-- Extracted records follows --

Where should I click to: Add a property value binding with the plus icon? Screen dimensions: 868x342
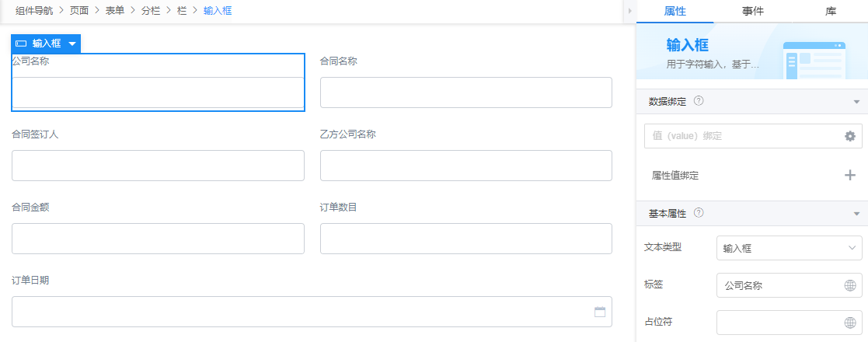849,176
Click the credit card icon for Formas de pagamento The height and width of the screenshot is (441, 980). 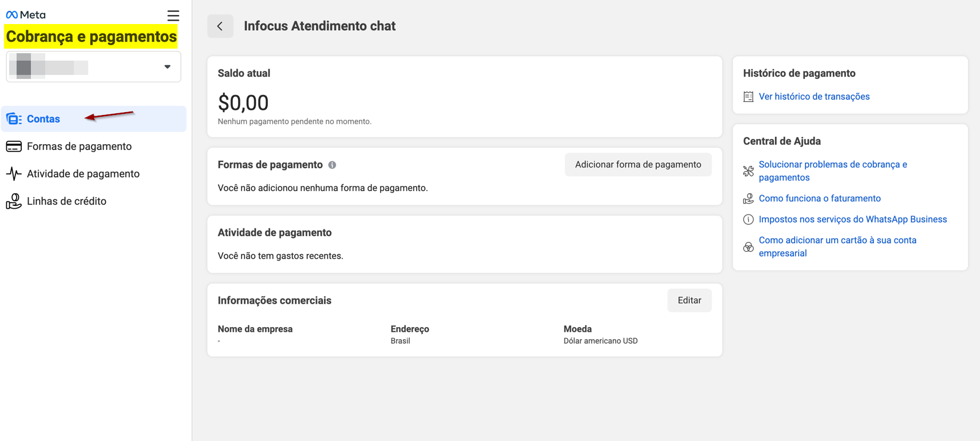[14, 146]
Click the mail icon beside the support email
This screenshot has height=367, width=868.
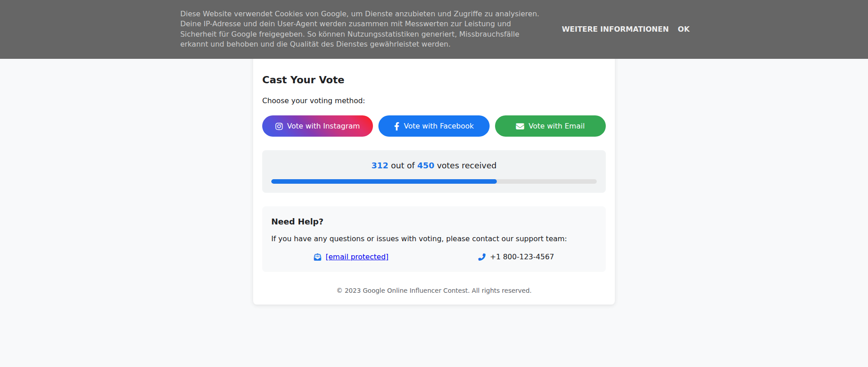click(317, 257)
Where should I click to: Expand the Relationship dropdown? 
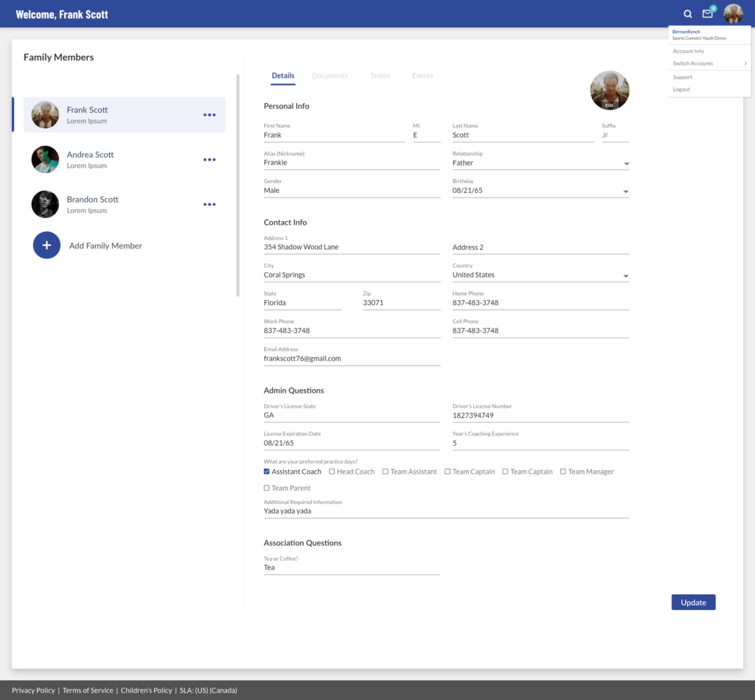click(x=626, y=164)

-- Extracted records concluded --

## About this exercise
Exactly as they stand, write the lines from the one holding "This screenshot has height=367, width=868." to the end of the material, both ends included. Do not copy the pictures.

## Reply to the task
This screenshot has height=367, width=868.
click(317, 257)
Where should I click to: Expand the Relationship dropdown? 
click(x=626, y=164)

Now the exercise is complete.